## Task brief
Here the job is to transcribe only the lines from the one containing "Viewport: 504px width, 283px height." through the last line below, exactly as written; please leave out pictures.

## Records for processing
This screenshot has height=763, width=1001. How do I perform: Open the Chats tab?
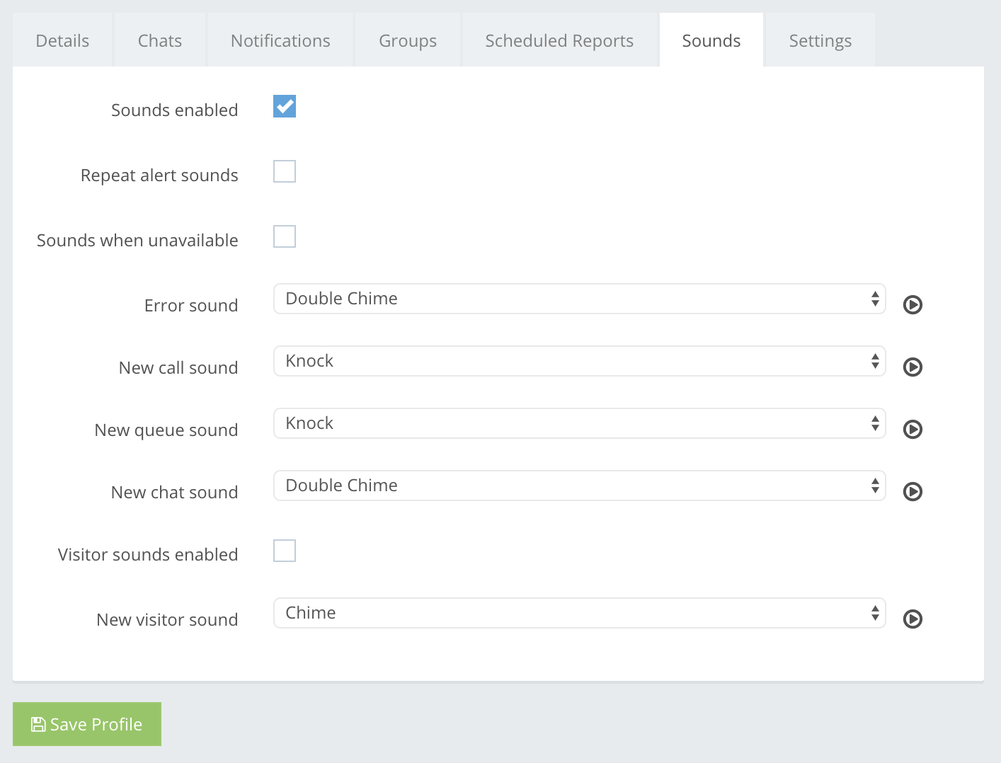coord(160,41)
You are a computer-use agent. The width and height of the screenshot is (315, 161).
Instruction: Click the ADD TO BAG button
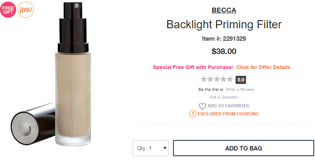coord(244,148)
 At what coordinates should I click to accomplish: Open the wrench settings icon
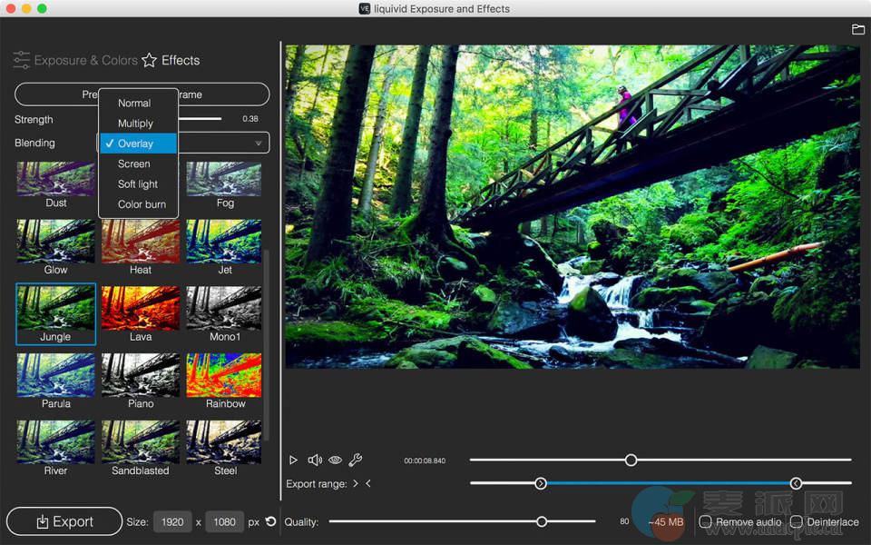[x=356, y=461]
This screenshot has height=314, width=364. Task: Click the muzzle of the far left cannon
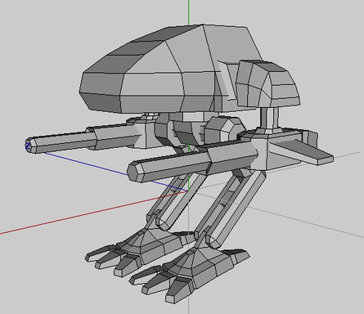coord(30,146)
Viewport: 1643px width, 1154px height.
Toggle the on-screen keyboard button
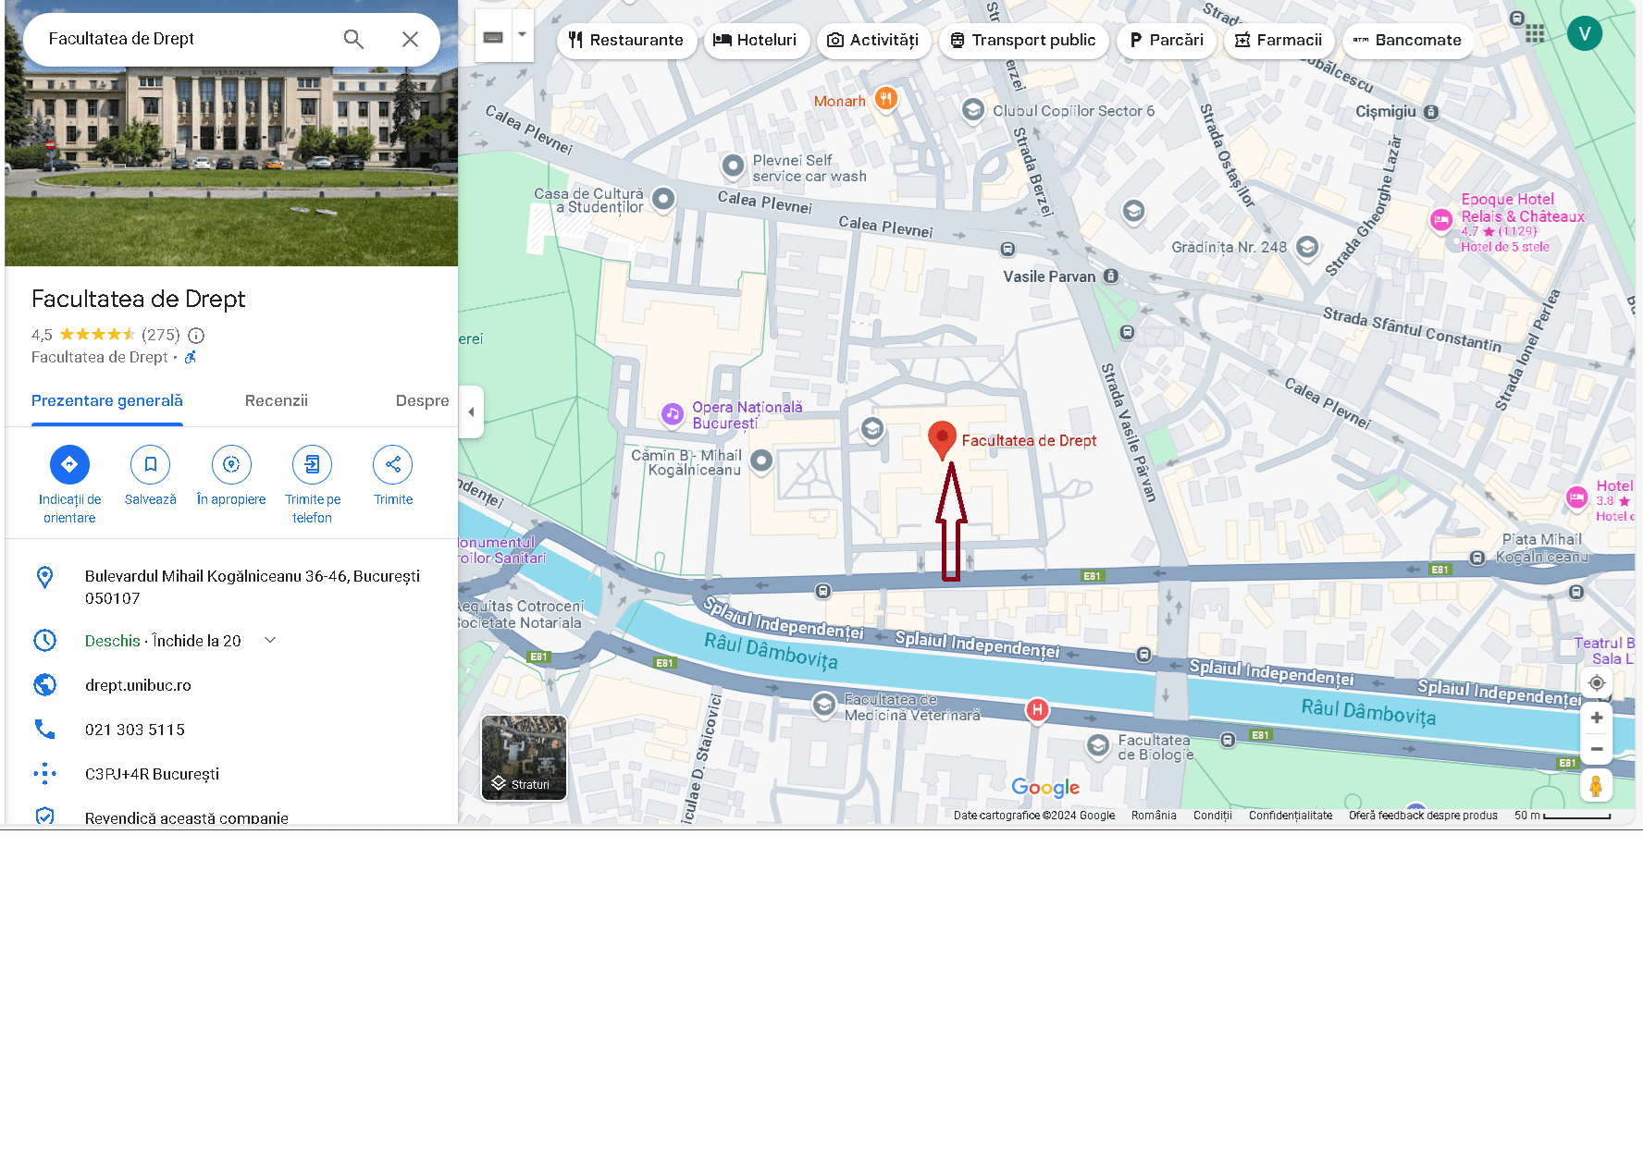[494, 37]
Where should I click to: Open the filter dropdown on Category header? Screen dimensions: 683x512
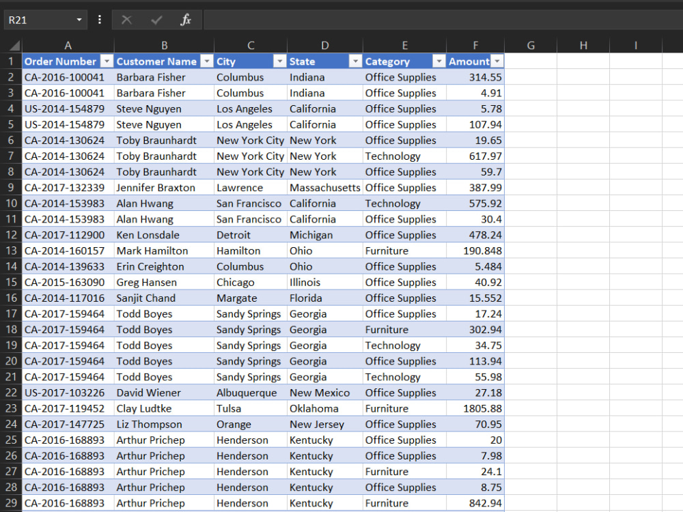click(x=439, y=61)
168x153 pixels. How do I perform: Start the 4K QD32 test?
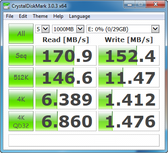pos(21,121)
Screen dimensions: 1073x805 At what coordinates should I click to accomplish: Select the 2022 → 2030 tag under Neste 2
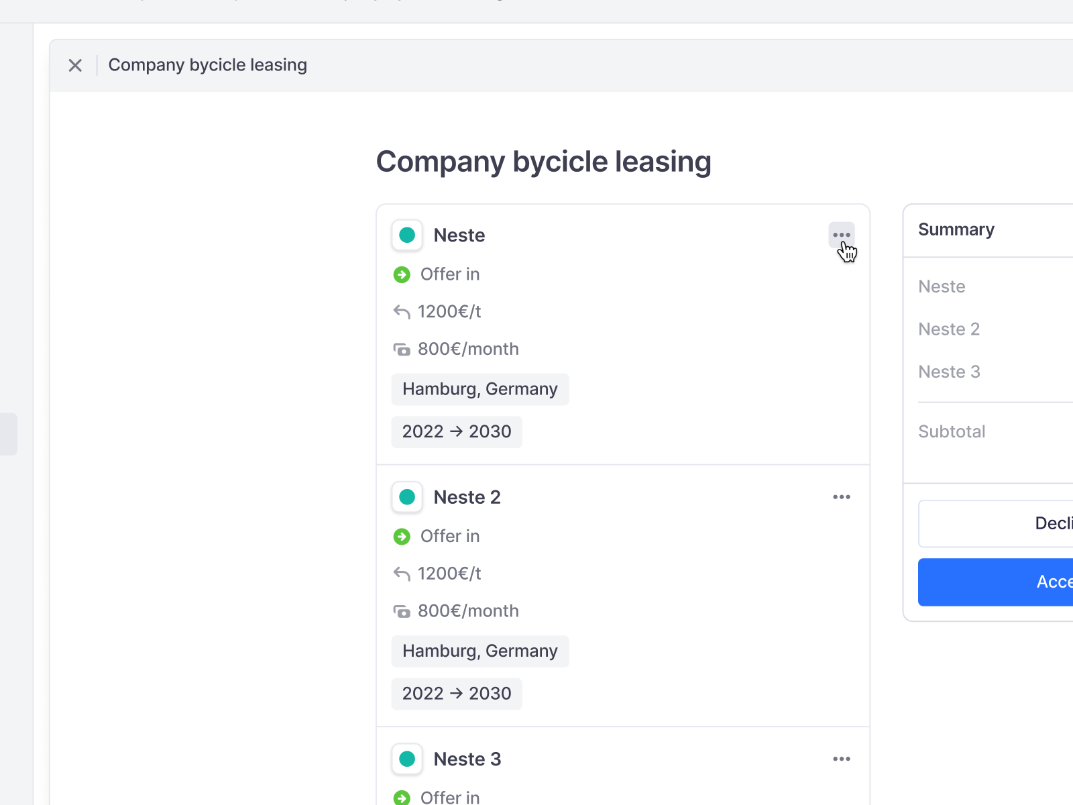(456, 694)
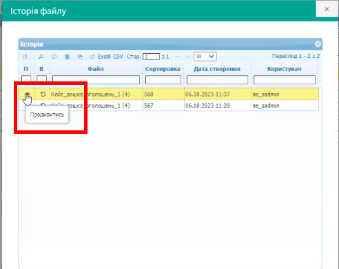Viewport: 339px width, 269px height.
Task: Click the Файл filter input field
Action: click(96, 80)
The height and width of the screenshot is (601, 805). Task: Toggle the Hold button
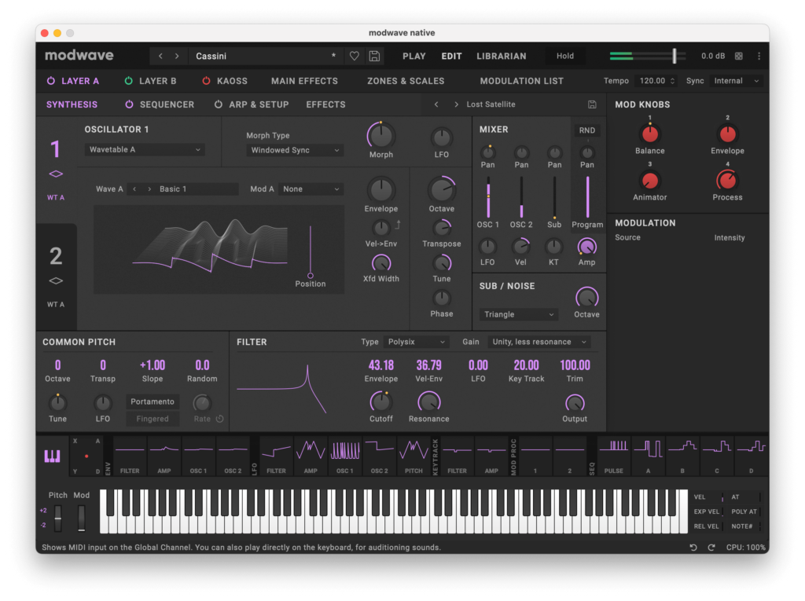tap(564, 56)
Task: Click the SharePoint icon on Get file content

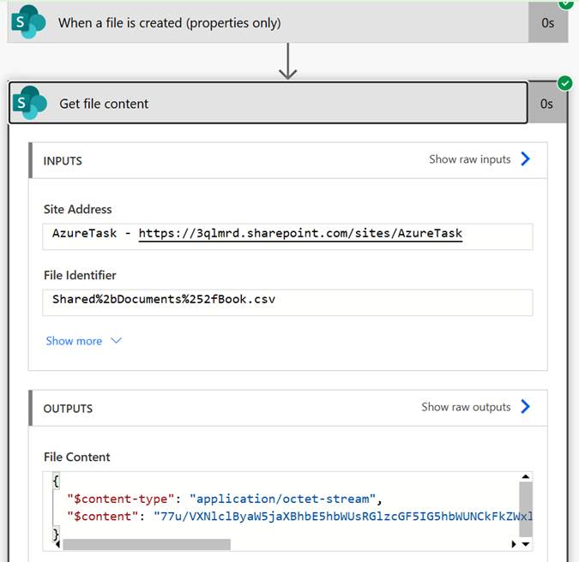Action: coord(29,103)
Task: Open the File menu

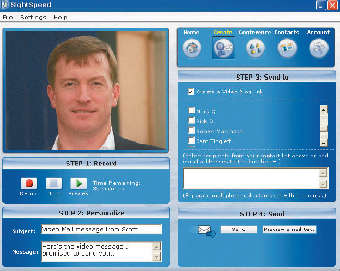Action: pos(8,17)
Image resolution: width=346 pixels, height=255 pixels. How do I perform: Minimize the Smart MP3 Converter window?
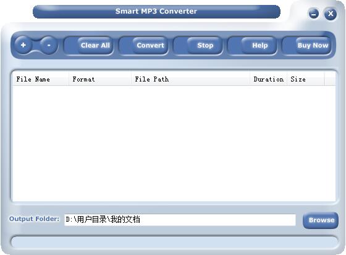(314, 14)
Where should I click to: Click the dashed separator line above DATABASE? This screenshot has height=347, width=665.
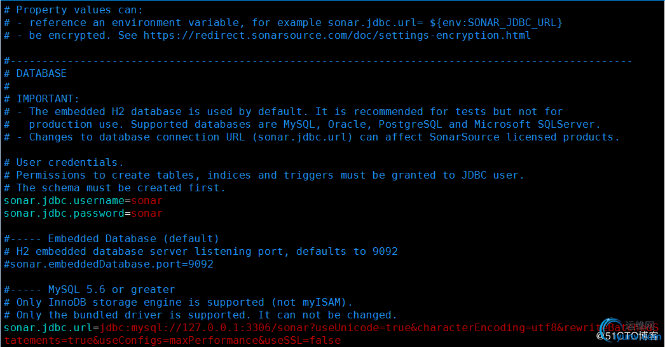pos(318,61)
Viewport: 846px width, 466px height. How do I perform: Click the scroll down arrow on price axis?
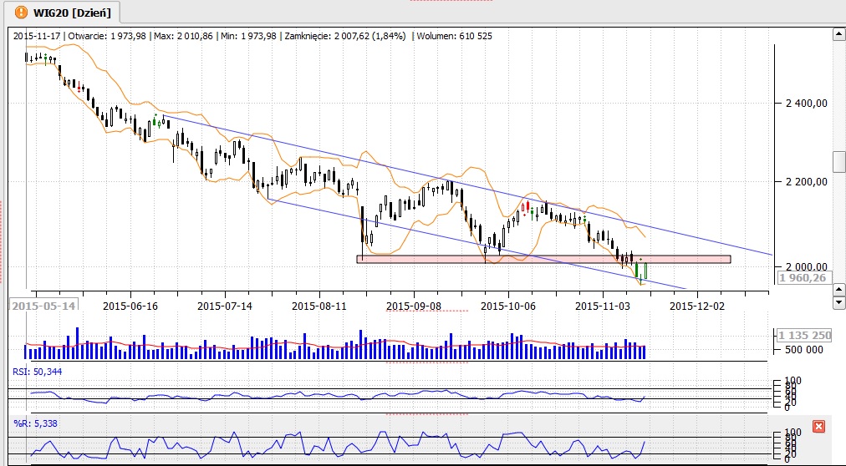click(838, 289)
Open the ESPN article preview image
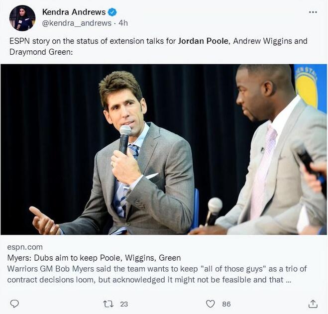This screenshot has width=328, height=314. coord(164,149)
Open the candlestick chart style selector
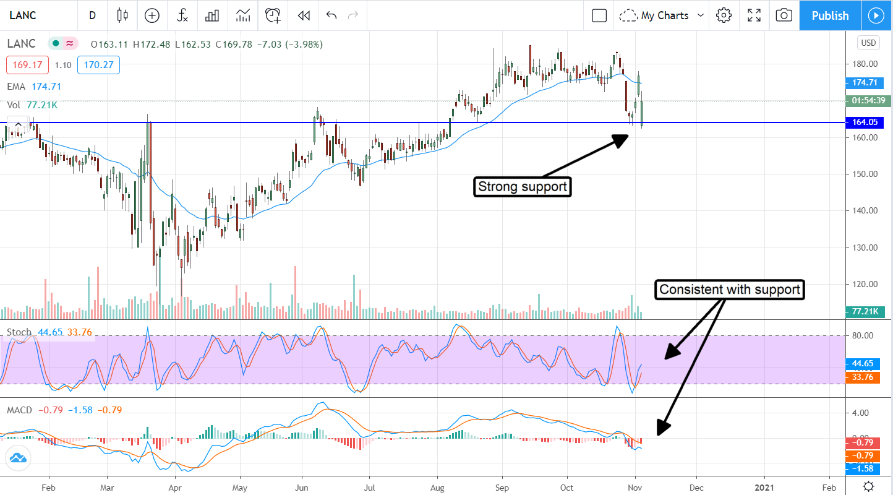The width and height of the screenshot is (893, 495). coord(122,15)
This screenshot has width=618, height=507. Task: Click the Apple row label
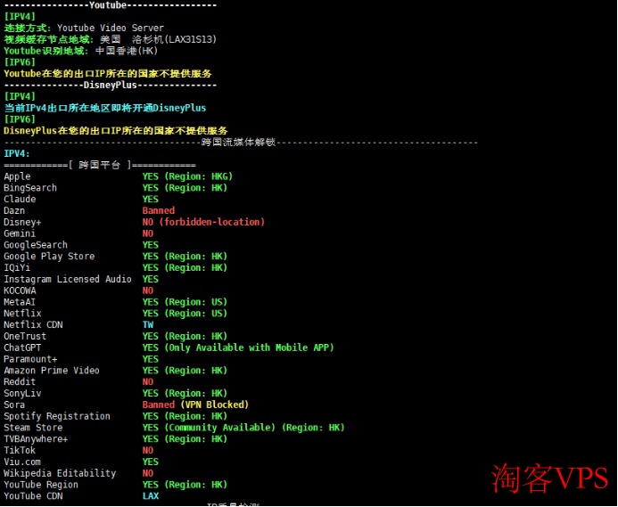[x=17, y=176]
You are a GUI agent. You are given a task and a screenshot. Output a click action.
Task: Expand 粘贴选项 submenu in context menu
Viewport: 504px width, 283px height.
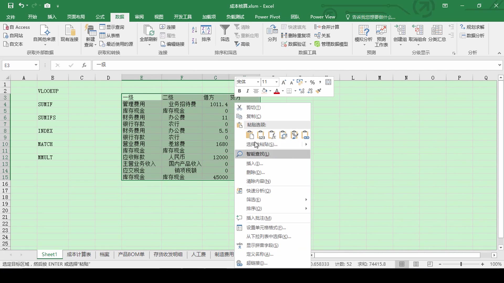pos(306,144)
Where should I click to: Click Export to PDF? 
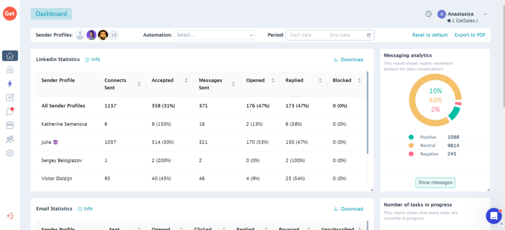(x=469, y=35)
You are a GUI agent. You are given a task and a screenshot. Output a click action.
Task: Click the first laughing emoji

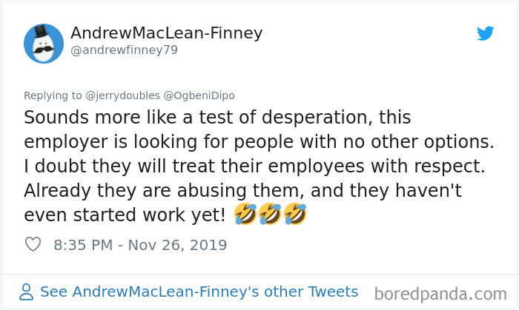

## Exercise response
Viewport: 504px width, 283px height.
pos(306,144)
Where should I click to: Click Export to PDF? 
(x=469, y=35)
You are a GUI agent. You are given a task and a screenshot. Output a click action.
Task: Click the first laughing emoji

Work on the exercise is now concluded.